Module wconv
Conversions between scripts and dialects in Serbian.
Serbian standard literary language can be written in two dialects,
Ekavian and Ijekavian, and two scripts, Cyrillic and Latin. Dialects and
scripts can be freely combined, resulting in four official writing
standards: Ekavian Cyrillic, Ekavian Latin, Ijekavian Cyrillic, and
Ijekavian Latin. Some automatic and semi-automatic conversions between
them are possible.
Script Transliteration
For plain text containing only Serbian words (including well adapted
loans), it is trivial to transliterate from Cyrillic to Latin script.

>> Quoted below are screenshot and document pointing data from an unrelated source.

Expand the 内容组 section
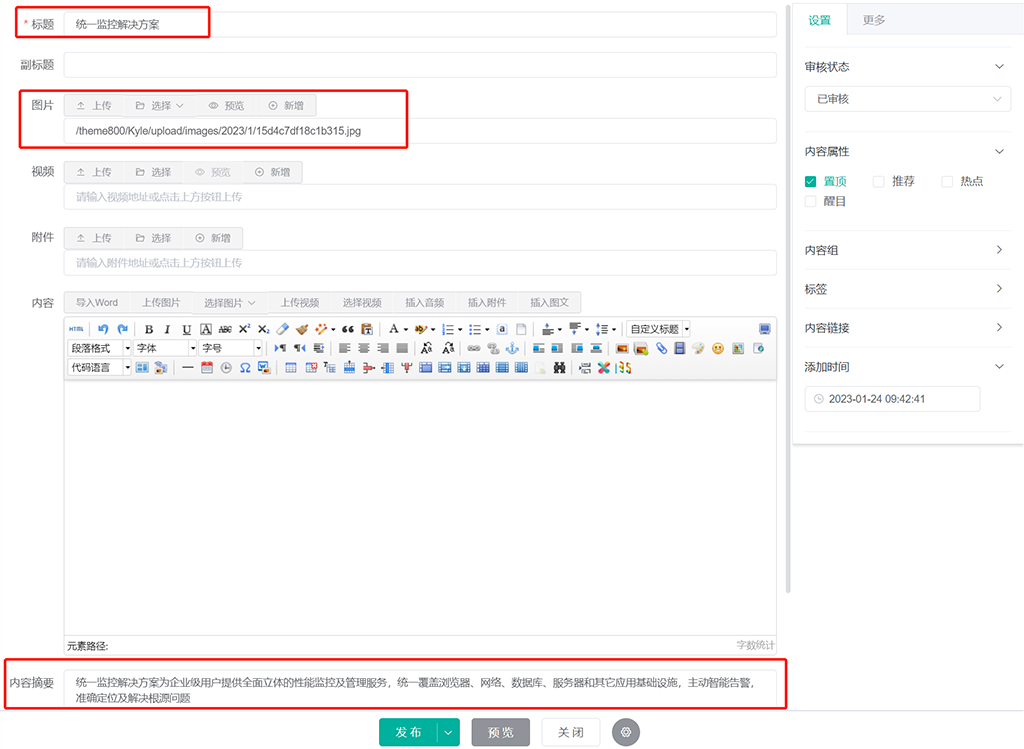 point(907,250)
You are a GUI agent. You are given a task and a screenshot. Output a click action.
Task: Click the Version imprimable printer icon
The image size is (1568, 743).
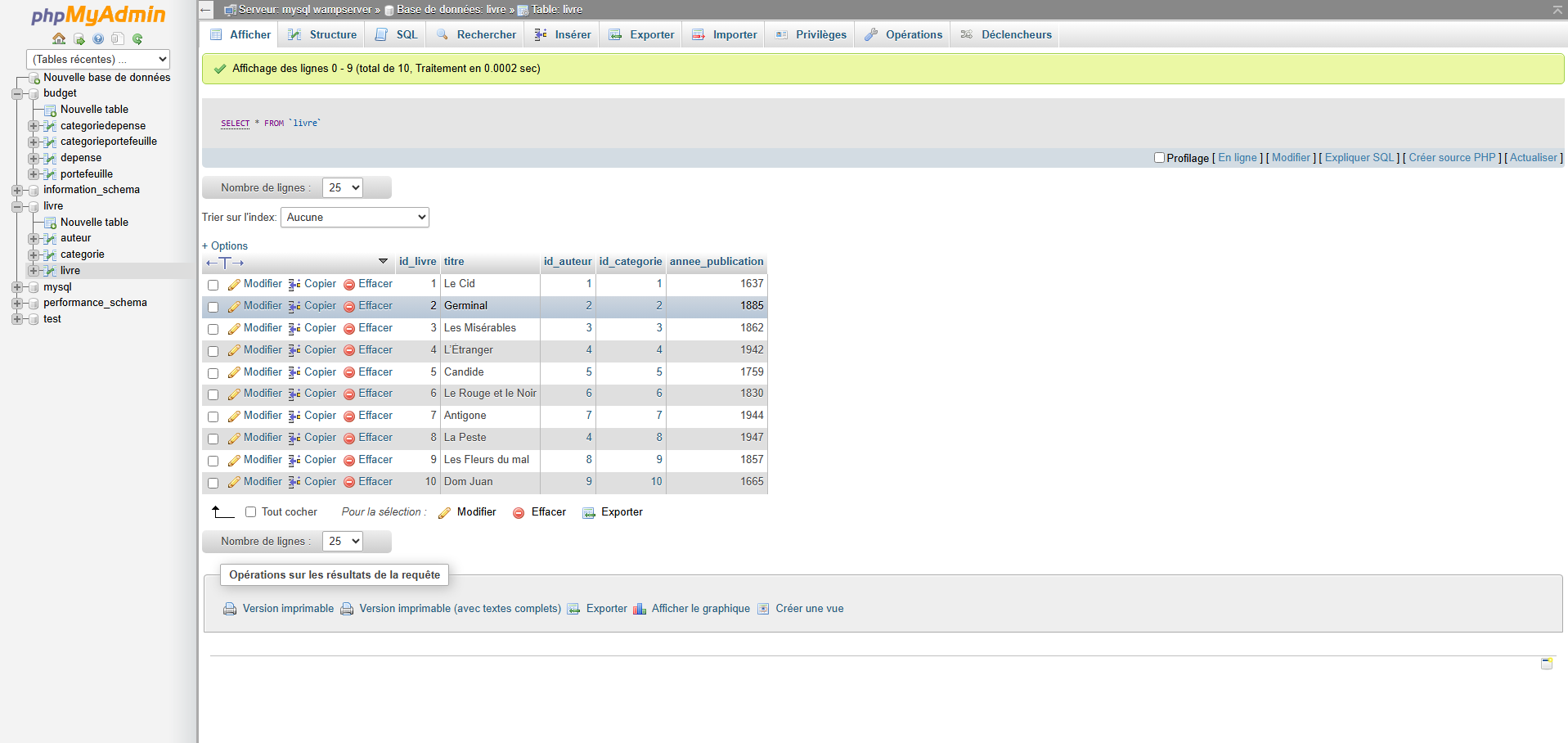[x=229, y=609]
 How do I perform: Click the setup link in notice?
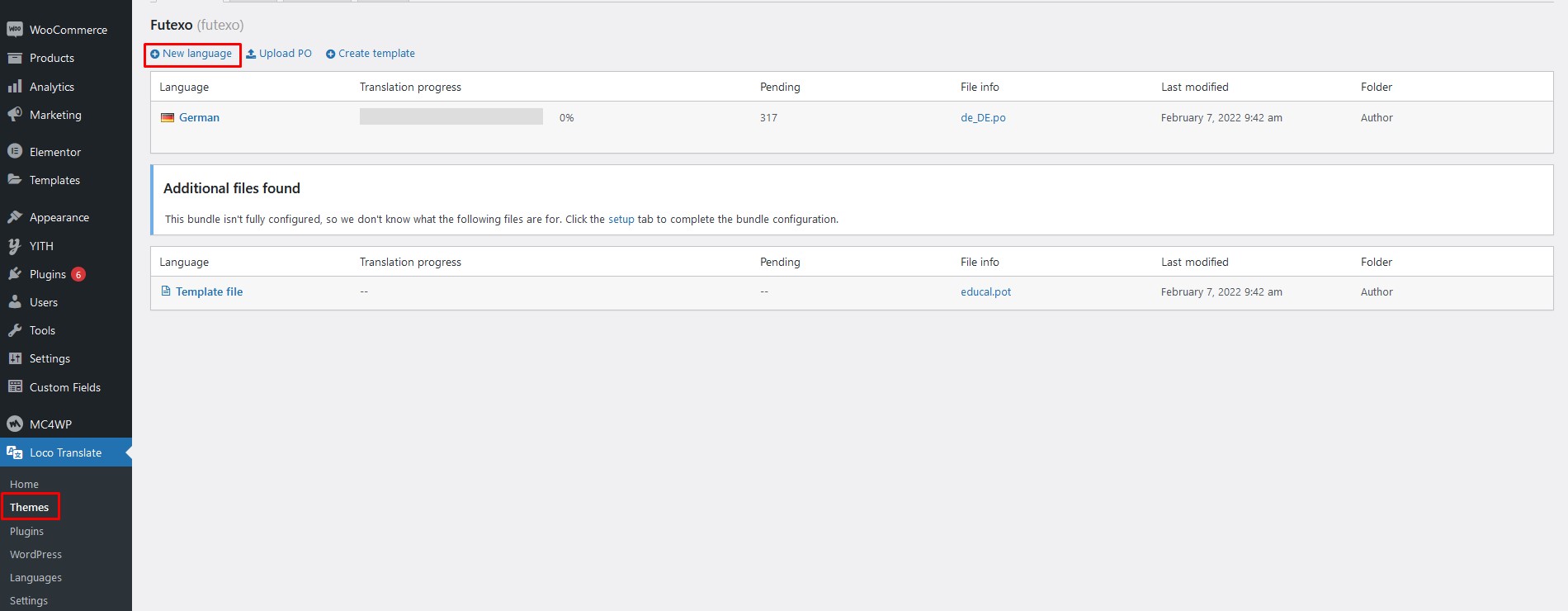(x=621, y=220)
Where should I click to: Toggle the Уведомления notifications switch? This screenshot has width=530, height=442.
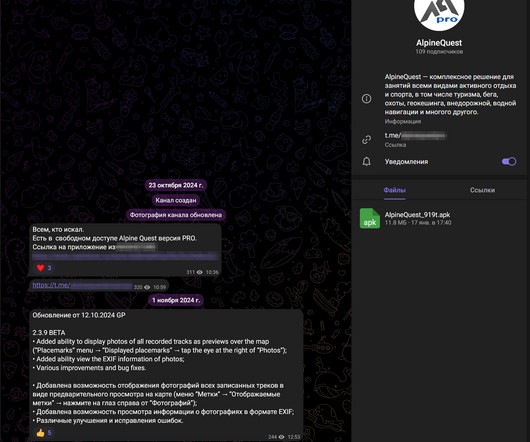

It is only necessary to take care when converting Cyrillic Љ, Њ, Џ into
Latin digraphs Lj, Nj, Dž, because sometimes they should be full
upper-case (e.g. Љубљана→Ljubljana, ЉУБЉАНА→LJUBLJANA). But this is
easily algorithmically resolvable, by checking if the previous or the
next letter are upper-case too.
To transliterate from Latin to Cyrillic is somewhat harder, because
in rare cases digraphs nj, lj, dž may not be single, but standalone
letters; i.e. they do not map Cyrillic to љ, њ, џ, but to лј, нј, дж
(dablju→даблју, konjunkcija→конјункција, nadživeti→надживети). The only
way to handle this is by having a dictionary of special cases.
Furthermore, in today's practice texts are rarely clean as assumed
above. They are frequently riddled with foreign Latin phrases (such as
proper names) quasiphrases (such as electronic addresses), and
constructive elements (such as markup tags). On the other hand, foreign
Cyrillic phrases are quite infrequent (may be found e.g. in texts on
linguistic topics). This means that in practice transliteration from
Cyrillic to Latin remains straightforward, but from Latin to Cyrillic
decidedly not so.
Script Hybridization
Sometimes the result of direct transliteration from Cyrillic to
Latin is against the established Latin practice in a certain field,
even if valid according to official orthography. Then it becomes
necessary to specially handle some parts of the text (e.g.
transliterations or lack thereof of foreign proper names).
Alternatives directives are a way to compose "hybrid"
Cyrillic-Latin text, out of which both ordinary Cyrillic and
non-directly transliterated Latin texts can be automatically derived.
For example, this hybrid text:
Различите ~@/линукс/Linux/ дистрибуције...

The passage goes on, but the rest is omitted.